> [Metin alıntısı]:
Bu arada '76 Celtics son bir şampiyonluğa asılıyordu. Silas ve Havlicek'in daha iyi günleri olmuştu. Kokuşmuş Don Nelson -bu doğru, daha sonra Milwaukee ve Dallas'a koçluk yapanla aynı adam- on farklı yetmişler sit-com'unda kuşatılmış baba gibi çıkıntılı koca göbeğiyle oynuyordu. Bütün kilit oyuncular (buna Cowens ve Jo Jo White gibi takımın en iyi oyuncuları da dahil) istatistiksel olarak zirveyi çoktan görmüşlerdi ve bench'ten gelecek genç bacaklara sahip değildik çünkü Auerbach karakterine ters olarak birkaç draft pick'imizi boşa harcamıştı. Batı Finali'nin 7. maçında garip koşullar altında kendi kendini imha edene kadar son şampiyon Golden State şampiyonluğun favorisi olarak görülüyordu: İlk dakikalarda, Phoenix'in oyuncusu Ricky Sobers, Warriors yıldızı Rick Barry'e uçtu ve takım arkadaşları onu çekene kadar(10) yere birkaç yumrukla beraber indi. Devre arasında Barry (adı çıkmış hıyar) kasedi izledi ve kendi takım arkadaşlarının onun arkasını kollamak için kavgaya atlamadığını farketti. Delirmişti, ikinci yarının çoğunda haince davranarak şut atmayı reddetti -yalan atmıyorum, şut atmayı reddetti- ne zaman takım arkadaşı ona pas atsa şişko patatesi oynadı. Bu şekilde 42-40'lık Suns takımı, en iyi oyuncusunun incelikle takım arkadaşlarına "siktir" çekerek oynadığı maçı deplasmanda kazandı, son şampiyonu devirdi, Finaller'e yükseldi.

Piksel koordinatı eşleme verileri

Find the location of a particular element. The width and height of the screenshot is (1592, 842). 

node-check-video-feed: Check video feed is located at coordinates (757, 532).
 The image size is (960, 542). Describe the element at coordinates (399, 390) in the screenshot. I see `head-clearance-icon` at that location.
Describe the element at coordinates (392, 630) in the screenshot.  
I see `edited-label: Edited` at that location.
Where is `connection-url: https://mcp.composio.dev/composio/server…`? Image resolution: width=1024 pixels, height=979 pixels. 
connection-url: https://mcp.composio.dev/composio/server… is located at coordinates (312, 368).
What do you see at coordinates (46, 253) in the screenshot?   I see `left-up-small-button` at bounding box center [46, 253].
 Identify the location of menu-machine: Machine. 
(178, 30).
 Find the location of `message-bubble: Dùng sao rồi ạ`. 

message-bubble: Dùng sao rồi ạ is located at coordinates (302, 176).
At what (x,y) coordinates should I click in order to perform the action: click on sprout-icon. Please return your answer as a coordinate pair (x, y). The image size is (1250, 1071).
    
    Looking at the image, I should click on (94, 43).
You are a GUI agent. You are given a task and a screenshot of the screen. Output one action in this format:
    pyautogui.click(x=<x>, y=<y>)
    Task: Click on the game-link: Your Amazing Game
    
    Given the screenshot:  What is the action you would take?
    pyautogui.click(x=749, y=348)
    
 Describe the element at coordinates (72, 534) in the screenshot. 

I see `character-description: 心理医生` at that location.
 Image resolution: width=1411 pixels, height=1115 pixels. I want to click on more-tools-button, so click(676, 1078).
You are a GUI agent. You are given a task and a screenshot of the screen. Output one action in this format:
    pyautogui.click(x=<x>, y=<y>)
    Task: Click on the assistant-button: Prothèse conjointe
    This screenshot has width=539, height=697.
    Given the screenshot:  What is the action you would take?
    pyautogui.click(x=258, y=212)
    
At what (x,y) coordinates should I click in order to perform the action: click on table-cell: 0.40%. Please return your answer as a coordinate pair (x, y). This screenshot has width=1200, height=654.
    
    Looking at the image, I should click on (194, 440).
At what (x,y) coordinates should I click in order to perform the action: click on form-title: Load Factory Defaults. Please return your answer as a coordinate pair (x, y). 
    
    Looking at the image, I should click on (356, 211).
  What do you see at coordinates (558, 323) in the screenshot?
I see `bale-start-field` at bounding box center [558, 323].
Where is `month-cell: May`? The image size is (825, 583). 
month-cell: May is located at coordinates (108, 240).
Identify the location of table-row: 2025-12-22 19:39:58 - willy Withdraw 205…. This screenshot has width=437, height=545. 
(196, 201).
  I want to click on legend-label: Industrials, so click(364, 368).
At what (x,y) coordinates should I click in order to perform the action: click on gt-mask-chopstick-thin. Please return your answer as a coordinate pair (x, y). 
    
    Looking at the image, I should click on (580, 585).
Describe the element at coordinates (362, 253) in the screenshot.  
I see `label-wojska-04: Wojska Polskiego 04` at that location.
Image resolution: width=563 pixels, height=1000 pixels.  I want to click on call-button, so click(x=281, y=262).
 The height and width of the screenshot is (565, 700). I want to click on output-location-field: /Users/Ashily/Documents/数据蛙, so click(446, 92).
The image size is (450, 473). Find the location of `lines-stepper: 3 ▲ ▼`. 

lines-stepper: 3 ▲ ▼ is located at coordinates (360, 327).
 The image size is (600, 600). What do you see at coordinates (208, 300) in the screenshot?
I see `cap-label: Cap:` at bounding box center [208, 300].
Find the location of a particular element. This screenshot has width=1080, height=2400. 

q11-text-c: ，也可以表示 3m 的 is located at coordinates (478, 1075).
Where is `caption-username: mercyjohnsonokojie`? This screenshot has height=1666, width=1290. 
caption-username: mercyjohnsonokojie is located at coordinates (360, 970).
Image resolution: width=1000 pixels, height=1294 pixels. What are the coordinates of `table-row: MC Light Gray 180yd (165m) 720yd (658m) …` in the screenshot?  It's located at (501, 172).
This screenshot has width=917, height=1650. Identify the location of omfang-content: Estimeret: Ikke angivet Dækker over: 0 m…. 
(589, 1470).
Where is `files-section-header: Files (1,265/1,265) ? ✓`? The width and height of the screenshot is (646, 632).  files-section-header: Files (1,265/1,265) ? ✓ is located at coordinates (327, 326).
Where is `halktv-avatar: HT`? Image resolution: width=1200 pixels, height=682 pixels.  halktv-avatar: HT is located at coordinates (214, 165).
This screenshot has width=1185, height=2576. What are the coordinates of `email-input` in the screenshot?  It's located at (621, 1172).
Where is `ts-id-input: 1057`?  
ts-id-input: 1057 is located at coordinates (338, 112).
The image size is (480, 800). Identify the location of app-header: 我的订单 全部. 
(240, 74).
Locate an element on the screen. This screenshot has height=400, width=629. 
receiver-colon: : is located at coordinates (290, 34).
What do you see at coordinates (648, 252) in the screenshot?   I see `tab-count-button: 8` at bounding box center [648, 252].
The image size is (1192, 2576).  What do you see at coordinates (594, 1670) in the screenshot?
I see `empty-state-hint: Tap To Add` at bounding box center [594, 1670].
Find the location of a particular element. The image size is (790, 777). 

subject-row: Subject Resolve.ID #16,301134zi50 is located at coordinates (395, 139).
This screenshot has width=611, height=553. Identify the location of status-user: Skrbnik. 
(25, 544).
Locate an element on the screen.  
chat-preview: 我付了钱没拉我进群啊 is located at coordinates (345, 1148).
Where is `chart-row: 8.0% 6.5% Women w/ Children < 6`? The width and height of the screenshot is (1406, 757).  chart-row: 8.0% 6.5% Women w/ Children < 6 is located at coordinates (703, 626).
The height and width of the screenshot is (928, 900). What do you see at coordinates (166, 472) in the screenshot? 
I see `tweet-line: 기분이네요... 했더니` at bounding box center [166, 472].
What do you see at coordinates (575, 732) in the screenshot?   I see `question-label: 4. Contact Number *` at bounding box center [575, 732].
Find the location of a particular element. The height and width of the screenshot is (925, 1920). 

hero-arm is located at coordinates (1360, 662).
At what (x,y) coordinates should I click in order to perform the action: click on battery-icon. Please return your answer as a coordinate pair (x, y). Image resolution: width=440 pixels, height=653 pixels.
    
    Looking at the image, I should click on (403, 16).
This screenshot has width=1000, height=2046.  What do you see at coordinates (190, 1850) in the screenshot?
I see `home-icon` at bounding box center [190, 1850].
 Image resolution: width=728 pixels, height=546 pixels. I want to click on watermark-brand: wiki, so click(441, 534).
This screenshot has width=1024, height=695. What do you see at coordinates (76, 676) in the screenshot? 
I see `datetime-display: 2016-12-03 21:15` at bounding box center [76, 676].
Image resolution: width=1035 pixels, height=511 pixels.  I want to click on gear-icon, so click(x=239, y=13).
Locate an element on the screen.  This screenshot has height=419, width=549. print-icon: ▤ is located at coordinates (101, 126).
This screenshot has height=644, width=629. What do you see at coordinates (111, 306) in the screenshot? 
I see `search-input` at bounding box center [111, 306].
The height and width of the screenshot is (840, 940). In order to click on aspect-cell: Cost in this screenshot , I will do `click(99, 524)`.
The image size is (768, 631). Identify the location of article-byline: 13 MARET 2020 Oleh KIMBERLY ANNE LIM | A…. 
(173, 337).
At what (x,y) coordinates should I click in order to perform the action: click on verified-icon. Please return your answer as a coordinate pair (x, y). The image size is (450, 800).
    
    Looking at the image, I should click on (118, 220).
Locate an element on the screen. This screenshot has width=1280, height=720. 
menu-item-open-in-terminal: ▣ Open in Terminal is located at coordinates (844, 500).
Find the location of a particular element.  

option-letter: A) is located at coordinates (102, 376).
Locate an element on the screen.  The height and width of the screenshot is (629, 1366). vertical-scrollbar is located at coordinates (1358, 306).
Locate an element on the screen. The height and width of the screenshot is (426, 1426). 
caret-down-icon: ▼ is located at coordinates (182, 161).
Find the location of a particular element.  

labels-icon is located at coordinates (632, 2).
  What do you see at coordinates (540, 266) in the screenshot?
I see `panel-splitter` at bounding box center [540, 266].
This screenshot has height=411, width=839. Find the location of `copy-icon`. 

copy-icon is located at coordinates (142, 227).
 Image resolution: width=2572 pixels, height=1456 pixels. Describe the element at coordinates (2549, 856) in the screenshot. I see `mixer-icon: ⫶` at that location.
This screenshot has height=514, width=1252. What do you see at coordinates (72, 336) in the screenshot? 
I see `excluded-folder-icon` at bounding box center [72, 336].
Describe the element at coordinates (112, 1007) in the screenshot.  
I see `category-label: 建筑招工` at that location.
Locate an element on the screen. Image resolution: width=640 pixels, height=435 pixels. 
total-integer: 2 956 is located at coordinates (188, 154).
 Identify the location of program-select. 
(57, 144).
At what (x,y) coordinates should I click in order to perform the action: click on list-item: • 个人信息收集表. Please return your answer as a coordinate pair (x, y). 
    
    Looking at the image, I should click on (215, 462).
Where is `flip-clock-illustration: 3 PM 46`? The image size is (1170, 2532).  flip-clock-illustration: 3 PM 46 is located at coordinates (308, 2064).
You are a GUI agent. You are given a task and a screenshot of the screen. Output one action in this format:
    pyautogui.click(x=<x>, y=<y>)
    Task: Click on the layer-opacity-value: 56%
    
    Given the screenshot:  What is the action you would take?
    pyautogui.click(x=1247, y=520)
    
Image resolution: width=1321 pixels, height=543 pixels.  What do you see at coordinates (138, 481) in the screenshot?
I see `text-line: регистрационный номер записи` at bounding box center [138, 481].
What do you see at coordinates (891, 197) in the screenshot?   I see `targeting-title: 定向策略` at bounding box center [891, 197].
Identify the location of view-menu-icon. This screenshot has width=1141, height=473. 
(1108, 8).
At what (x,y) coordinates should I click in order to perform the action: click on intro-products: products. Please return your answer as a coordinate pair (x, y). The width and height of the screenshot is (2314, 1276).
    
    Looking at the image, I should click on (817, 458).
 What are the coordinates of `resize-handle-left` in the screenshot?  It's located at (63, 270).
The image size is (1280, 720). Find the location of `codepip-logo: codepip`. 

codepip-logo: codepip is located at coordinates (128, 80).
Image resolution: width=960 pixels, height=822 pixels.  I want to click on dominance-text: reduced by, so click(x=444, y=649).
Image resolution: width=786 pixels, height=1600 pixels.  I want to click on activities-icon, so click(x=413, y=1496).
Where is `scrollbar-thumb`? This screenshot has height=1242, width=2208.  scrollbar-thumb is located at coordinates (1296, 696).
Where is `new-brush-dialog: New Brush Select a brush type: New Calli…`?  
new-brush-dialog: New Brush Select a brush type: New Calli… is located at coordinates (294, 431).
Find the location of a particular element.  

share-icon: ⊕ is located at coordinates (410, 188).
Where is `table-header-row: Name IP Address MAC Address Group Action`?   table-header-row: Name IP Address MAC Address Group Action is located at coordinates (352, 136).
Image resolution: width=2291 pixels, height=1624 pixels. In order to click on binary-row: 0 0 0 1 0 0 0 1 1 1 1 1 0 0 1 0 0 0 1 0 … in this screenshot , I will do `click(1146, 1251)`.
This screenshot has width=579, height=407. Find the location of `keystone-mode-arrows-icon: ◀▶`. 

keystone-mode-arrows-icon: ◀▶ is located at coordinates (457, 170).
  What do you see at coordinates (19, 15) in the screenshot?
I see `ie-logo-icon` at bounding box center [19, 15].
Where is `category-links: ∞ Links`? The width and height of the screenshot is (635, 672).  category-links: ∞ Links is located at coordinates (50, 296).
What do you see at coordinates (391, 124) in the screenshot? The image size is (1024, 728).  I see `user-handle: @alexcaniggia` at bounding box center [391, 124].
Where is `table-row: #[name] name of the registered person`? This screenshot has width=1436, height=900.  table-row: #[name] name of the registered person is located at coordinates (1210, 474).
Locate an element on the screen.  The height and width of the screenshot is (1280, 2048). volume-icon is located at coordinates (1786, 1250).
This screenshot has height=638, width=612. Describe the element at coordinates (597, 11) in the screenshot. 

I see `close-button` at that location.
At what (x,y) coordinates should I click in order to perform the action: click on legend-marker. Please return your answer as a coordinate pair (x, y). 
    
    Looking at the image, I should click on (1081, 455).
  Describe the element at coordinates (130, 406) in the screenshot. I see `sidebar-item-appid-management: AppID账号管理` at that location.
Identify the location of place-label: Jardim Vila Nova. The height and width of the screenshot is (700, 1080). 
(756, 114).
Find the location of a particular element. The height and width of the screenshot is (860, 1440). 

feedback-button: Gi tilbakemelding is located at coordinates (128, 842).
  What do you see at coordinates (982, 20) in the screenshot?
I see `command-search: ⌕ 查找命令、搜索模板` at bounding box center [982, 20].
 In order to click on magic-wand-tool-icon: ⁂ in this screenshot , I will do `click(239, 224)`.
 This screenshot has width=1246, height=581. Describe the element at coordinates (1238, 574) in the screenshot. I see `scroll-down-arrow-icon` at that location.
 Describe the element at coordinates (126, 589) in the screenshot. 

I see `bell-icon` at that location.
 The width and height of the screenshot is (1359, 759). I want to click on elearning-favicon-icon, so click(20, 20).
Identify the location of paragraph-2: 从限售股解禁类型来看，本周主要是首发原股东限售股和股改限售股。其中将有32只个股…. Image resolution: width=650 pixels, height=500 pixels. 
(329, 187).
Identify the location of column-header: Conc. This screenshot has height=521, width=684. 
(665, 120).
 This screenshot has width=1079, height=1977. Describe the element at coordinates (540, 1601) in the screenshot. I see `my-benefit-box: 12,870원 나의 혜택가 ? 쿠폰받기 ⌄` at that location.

> [Görev hakkında]: Basketbol metnine göre, Batı Finali'nin 7. maçının ilk dakikalarında Rick Barry'ye uçan Phoenix oyuncusu kimdi?

> [Alıştırma yanıtı]: Ricky Sobers.